In the UK, some ideas that have worked for me and people I ride with:
- London → Whitstable, stay in a pub, ride back the next day.
- Anywhere in the Peak District → anywhere else in the Peak District, via a stupidly long cafe stop.
- Edinburgh → North Berwick along the coast, seafood, back via inland lanes.
- Bristol → Bath along the canal path, which is practically impossible to get wrong.
What to pack (honestly)
A change of clothes. A toothbrush. A phone charger. A basic puncture kit. A waterproof of some kind. Money. A snack you secretly look forward to eating at a specific point on the route. That's it, for one night. Everything else is a preference.

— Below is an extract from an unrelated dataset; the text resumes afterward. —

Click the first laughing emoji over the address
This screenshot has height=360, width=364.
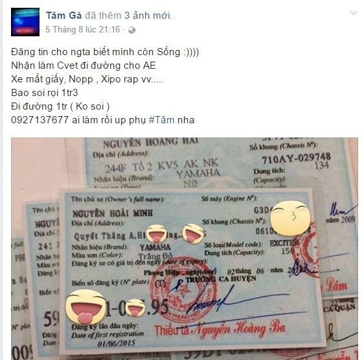tap(157, 234)
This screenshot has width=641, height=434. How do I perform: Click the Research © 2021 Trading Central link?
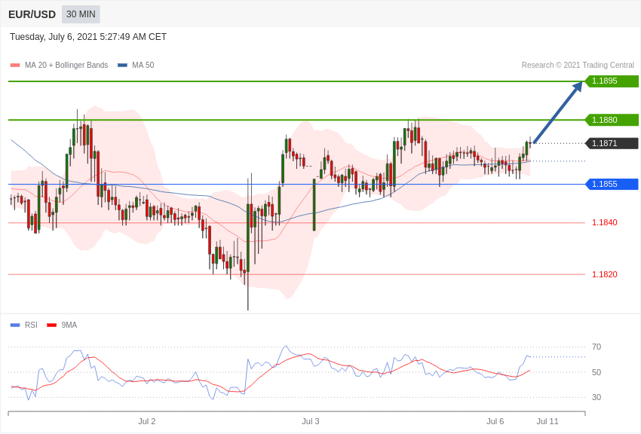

For longer trips, you'll work out what you actually need. The rule I've found: if you haven't used it in the first two days, you won't use it. Send it home or bin it at the next post office.
The real pitch
If you start cycling because you want to get fit, you'll probably get fit. If you start cycling because you want a routine, you'll probably find one. But if you stay cycling, it's usually because of trips like these. A pizza in a field. A pub at the end of a hard day. Friends you didn't used to know, in a village you can't pronounce, on a bike that's slightly too small for you.
Get the bike. Build the habit. But at some point, book a night away, strap some bags to it, and go. It's the best part.